There are three notes from the blues scale not found in the major scale, in bold above:

  • Eb — the flat third
  • F# — the sharp fourth
  • Bb — the flat seventh

The flat third and seventh give the blues scale its tragic minor-key feeling. The very dissonant sharp fourth makes the blues unsettling and dark. Some people commonly refer to these non-major scale notes as blue notes. That’s not right — they’re blues scale notes that still fall on the piano keys. The blue notes fall between the piano keys, between each blues scale note and its closest major-scale neighbor.

In the key of C, there are blue notes between:

  • D and Eb
  • Eb and E
  • F and F#
  • F# and G
  • A and Bb
  • Bb and B

To play a blue note on guitar, like John Lee Hooker does, you bend the strings, making them go sharp.

If you’re playing slide guitar, you just move slightly above or below a given fret. On trumpet, sax or harmonica, you can bend the notes by overblowing. On a synth, you use the pitch bend control, like Herbie Hancock does in “Rockit.” At about 2:50 in he kicks off his solo with the blue note between the sharp fourth and fifth.

Herbie uses blue notes throughout his synth solo in “Chameleon” — listen around 5:00 – 5:30.

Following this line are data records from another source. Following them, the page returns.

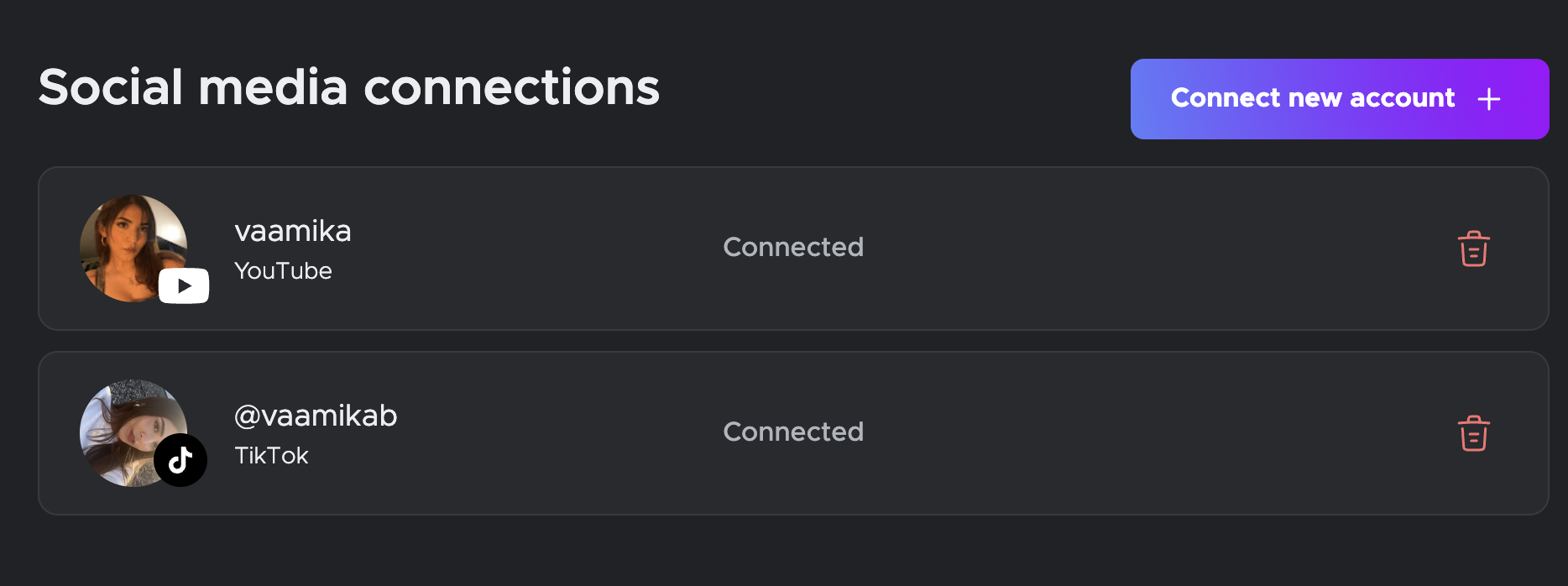This screenshot has height=586, width=1568.
Task: Select the TikTok platform label
Action: coord(271,455)
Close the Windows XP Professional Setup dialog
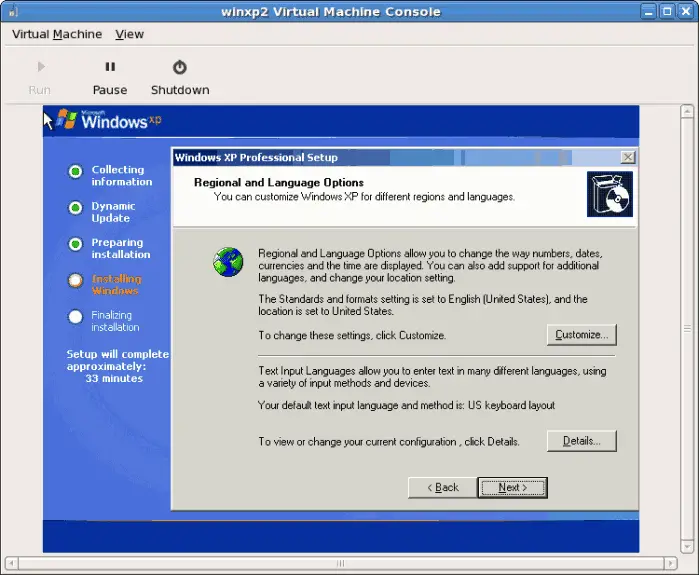 click(627, 157)
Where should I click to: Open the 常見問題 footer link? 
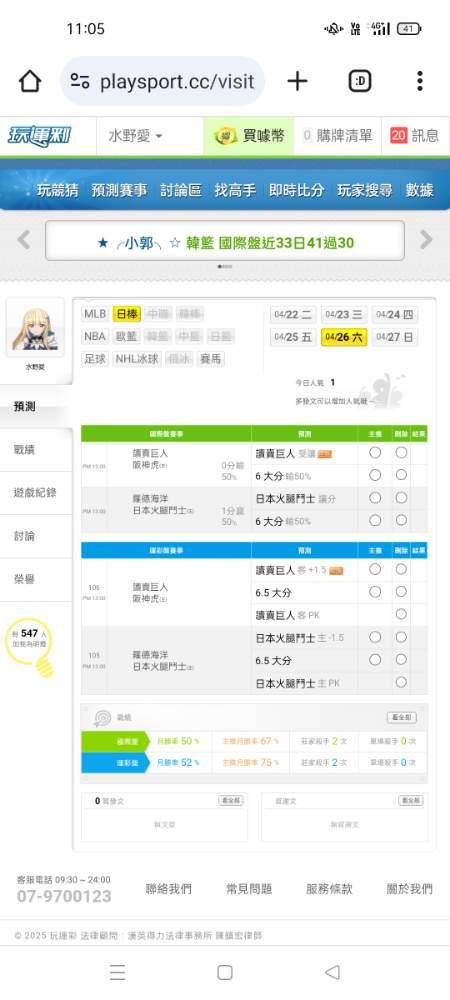tap(249, 888)
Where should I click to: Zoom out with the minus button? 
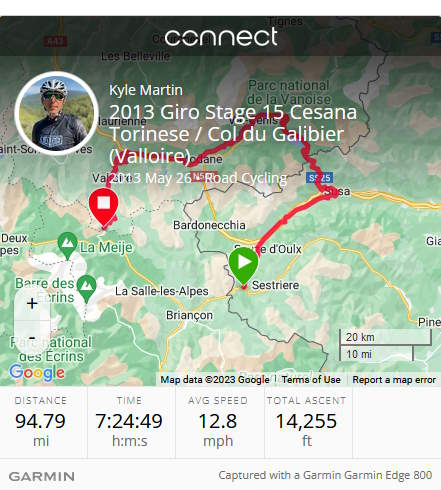(32, 337)
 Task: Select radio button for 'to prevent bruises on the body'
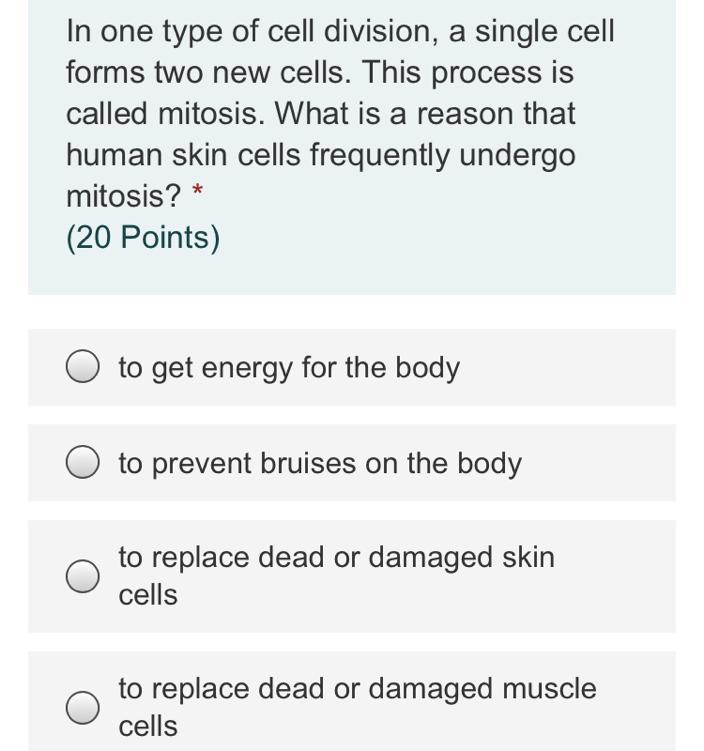82,463
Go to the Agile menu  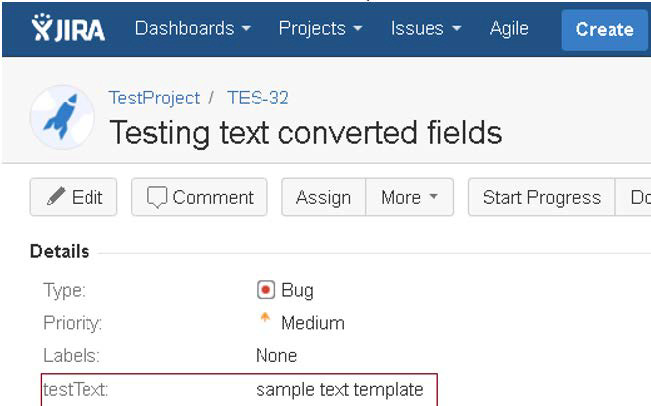tap(509, 29)
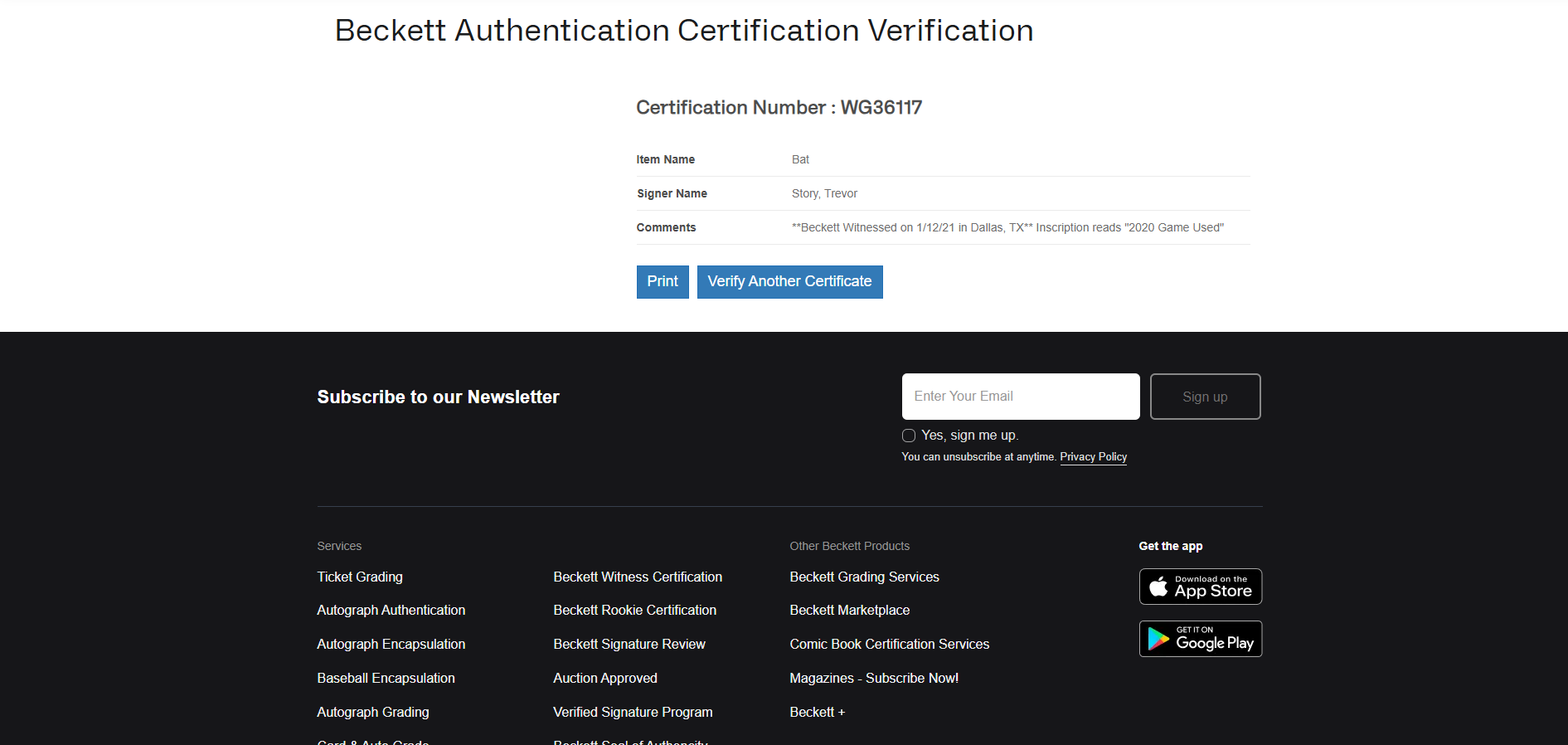The height and width of the screenshot is (745, 1568).
Task: Click the newsletter Sign up button
Action: click(x=1206, y=397)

On trombone, fretless string instruments like violin, and the voice, pitch is continuous, so playing blue notes is as easy as playing “correct” piano key notes. You can’t play blue notes on the piano, but you can approximate them by playing adjacent keys simultaneously, for example F and F#.

The blue notes I listed are the most commonly used ones, but any microtone can find its way into the blues. Harmonica players sometimes use a slightly flattened C, D or A in the key of C. Guitarists will bend any note so that it’s slightly sharp when playing very emotionally and emphatically.

The western tuning system is cool and versatile and full of intriguing symmetries, but it gets oppressive after a while. We’re taught that pitches from outside our system are “out of tune” or “wrong.” If you’re intending to play the standard pitches and you miss, that does usually sound bad. But when you play between the piano keys on purpose in musically logical places, microtones can be the most beautiful sound in the world. Blue notes enrich the western tuning system with glimpses of the infinite possibility of the underlying continuous pitch spectrum.

Other world cultures routinely use subdivisions of the octave much finer than the western half-step. Indian and Arabic scales use quarter tones. Klezmer clarinetists bend and stretch pitches like silly putty. Some avant-garde western western composers use their own idiosyncratic microtonal systems to write music that sounds like it’s playing on a warped records. That gets to be a little too much pitch freedom for my tastes. I prefer my microtones against a nice steady backdrop of western equal temperament, they jump out more that way.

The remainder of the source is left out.